**THE PROBLEM**
In this exercise, retype exactly the lines from the start of the entries through the line bearing "Task: Click the", leaving every picture out.

────────

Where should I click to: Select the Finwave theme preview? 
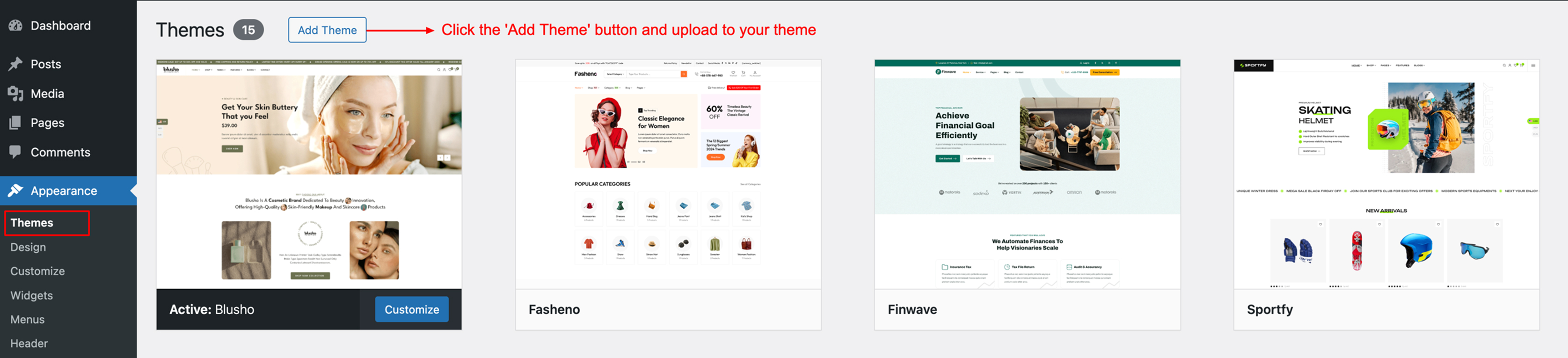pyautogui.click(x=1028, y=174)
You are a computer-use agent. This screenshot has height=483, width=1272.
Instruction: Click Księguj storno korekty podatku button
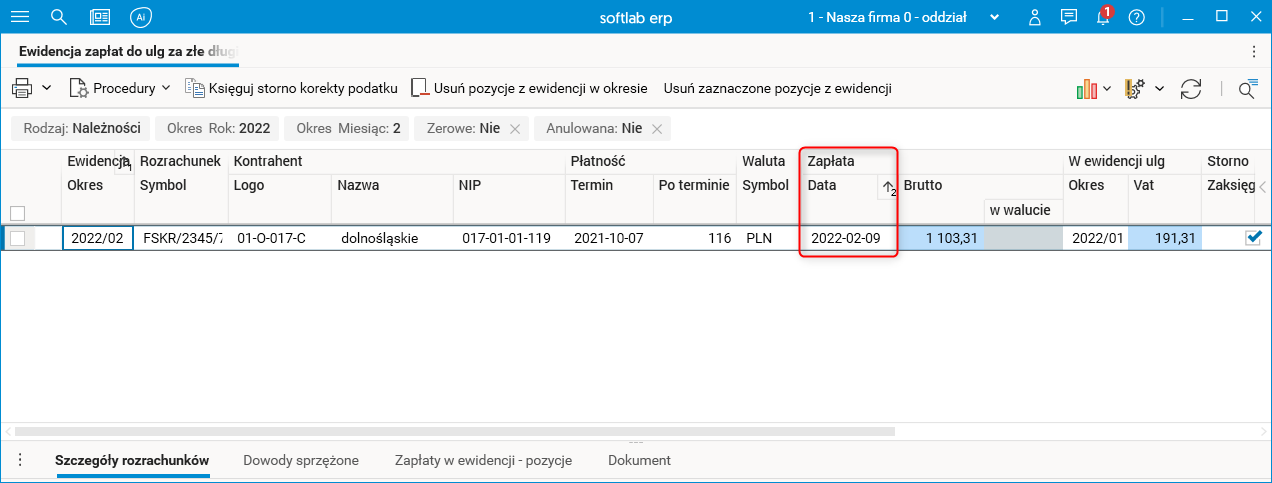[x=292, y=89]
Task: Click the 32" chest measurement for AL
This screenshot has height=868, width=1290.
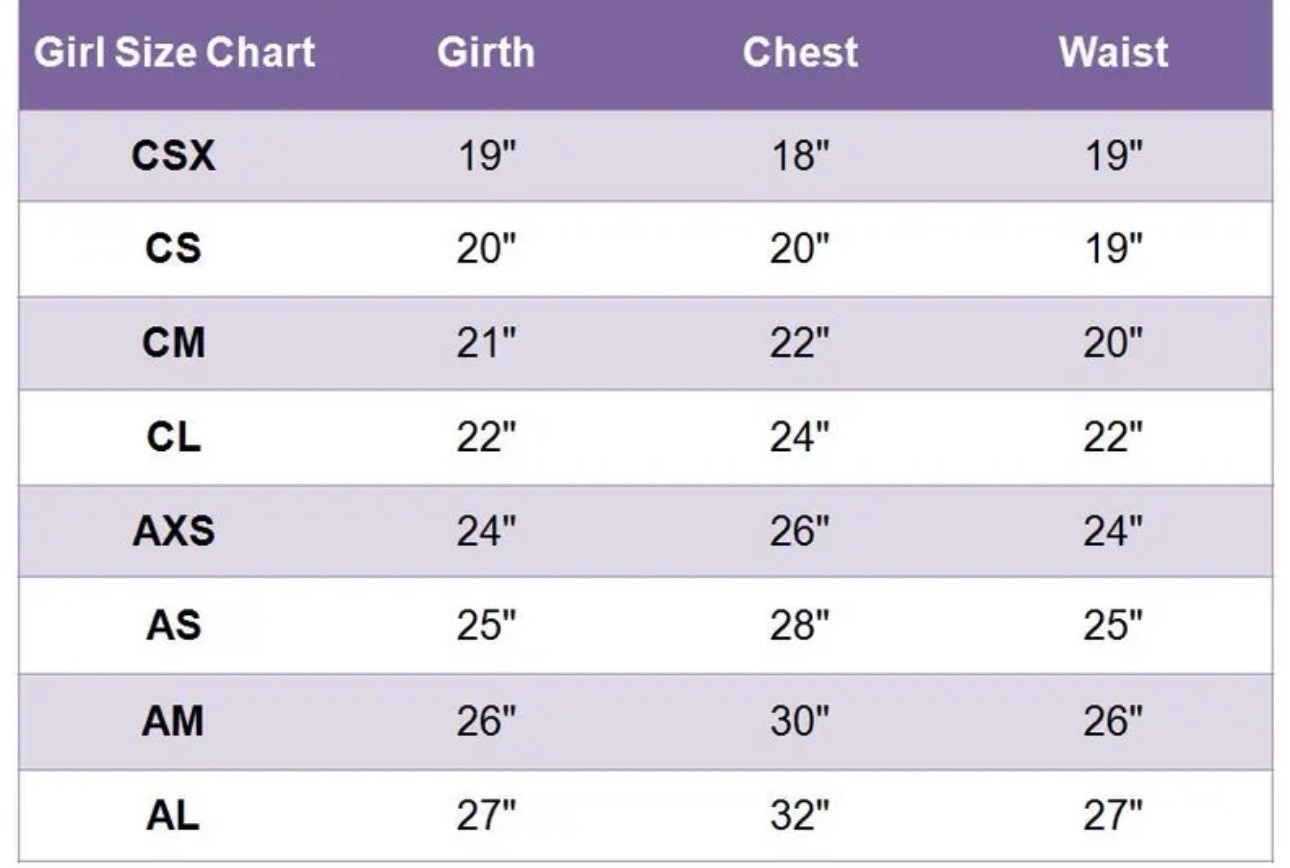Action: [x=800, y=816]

────────

**TASK RESPONSE**
Where should I click to: Select the Finwave theme preview? 
pyautogui.click(x=1028, y=174)
You are a computer-use agent. This screenshot has height=483, width=1272.
Instruction: Click Księguj storno korekty podatku button
[x=292, y=89]
Task: Click the 32" chest measurement for AL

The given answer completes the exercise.